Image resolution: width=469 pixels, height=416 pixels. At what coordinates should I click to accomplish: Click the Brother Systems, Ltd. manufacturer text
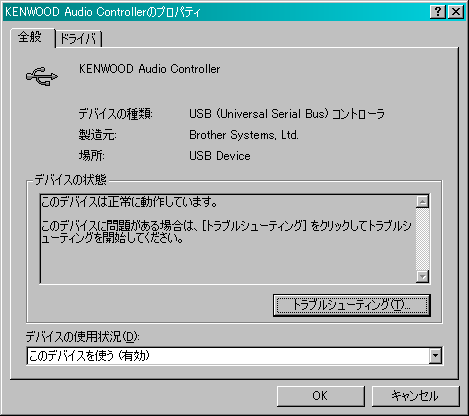point(244,135)
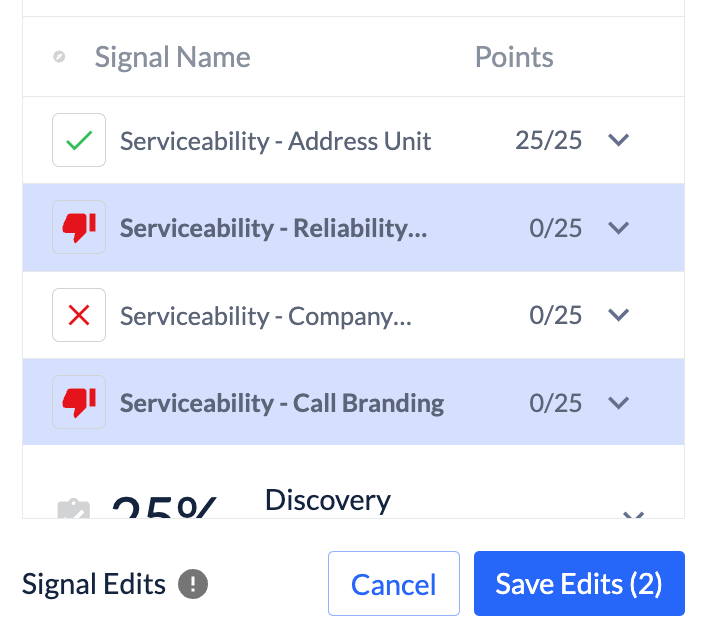710x632 pixels.
Task: Click the Signal Name column header
Action: (x=172, y=57)
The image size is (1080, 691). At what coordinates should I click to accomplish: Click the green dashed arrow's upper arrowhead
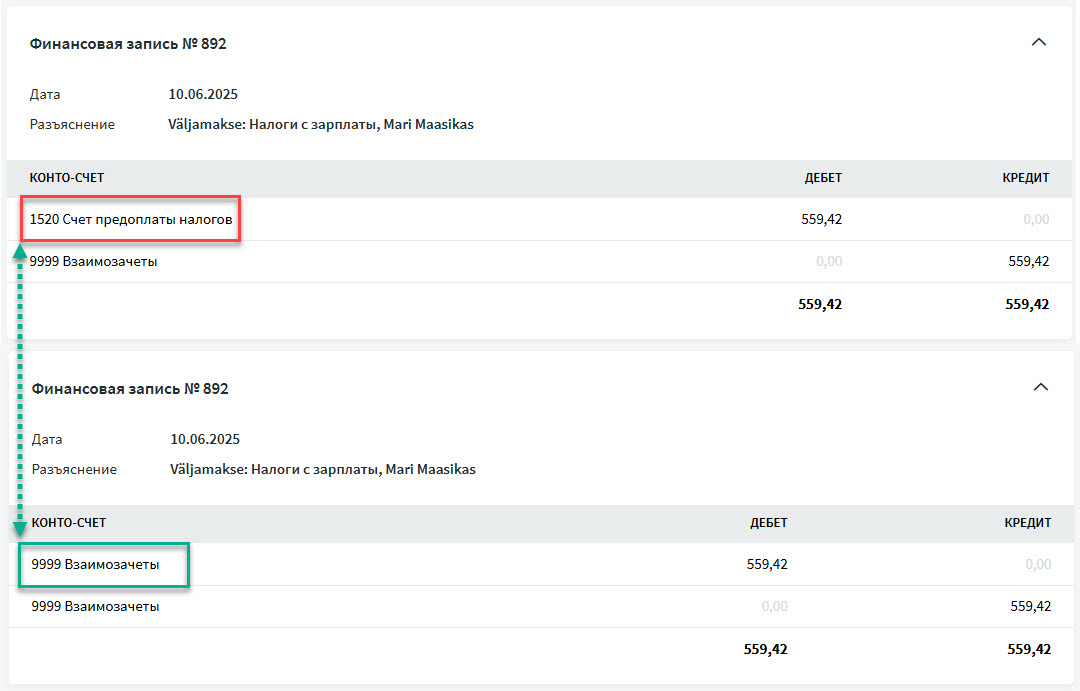pos(20,251)
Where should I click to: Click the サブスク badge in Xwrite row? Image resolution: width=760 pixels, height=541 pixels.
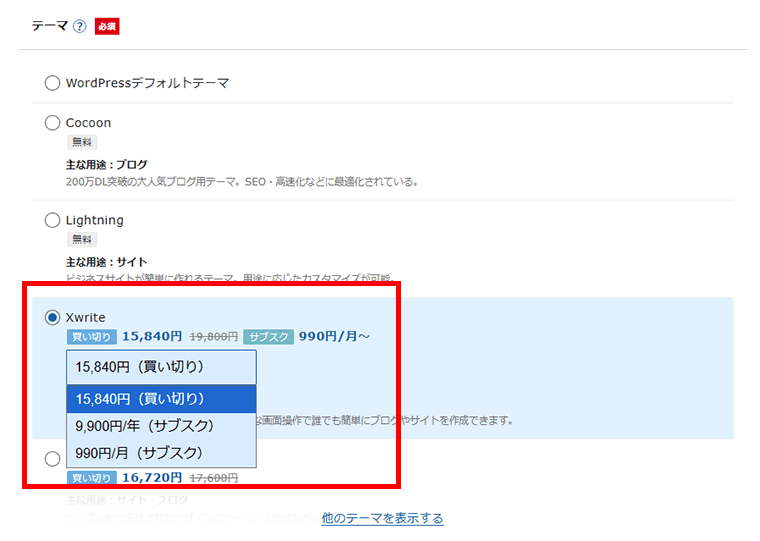(x=267, y=337)
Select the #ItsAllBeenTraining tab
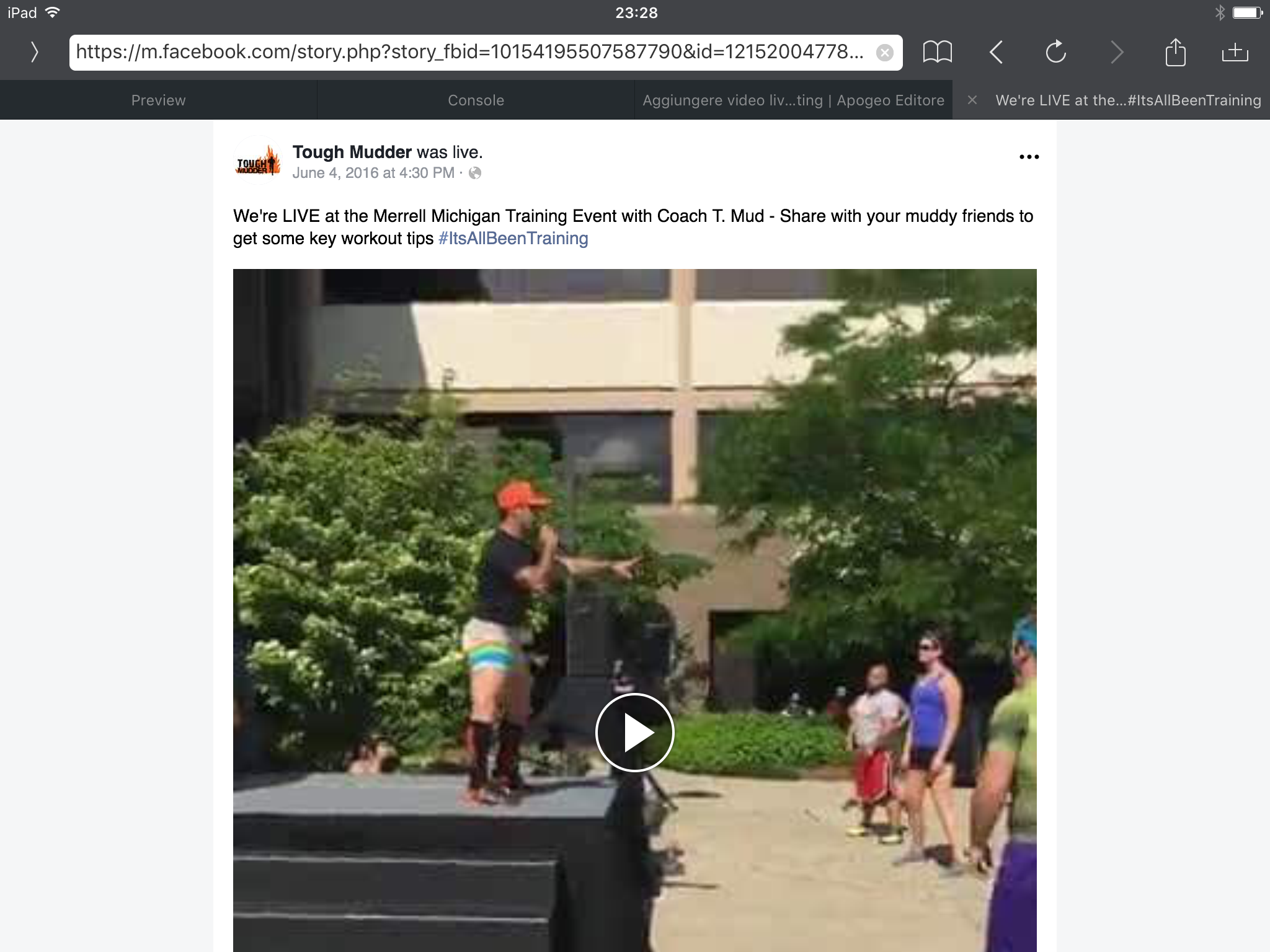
•••••
__Task requirements__
Print all the records again exactly; do not include any picture.

__Problem solution__
Image resolution: width=469 pixels, height=416 pixels. At what coordinates should I click to accomplish: Click the Brother Systems, Ltd. manufacturer text
point(244,135)
710x632 pixels.
Task: Click the Signal Name column header
Action: (x=172, y=57)
The image size is (1080, 691). At what coordinates should I click to accomplish: Click the green dashed arrow's upper arrowhead
pos(20,251)
Where should I click to: Click the サブスク badge in Xwrite row? Image resolution: width=760 pixels, height=541 pixels.
(x=267, y=337)
Select the #ItsAllBeenTraining tab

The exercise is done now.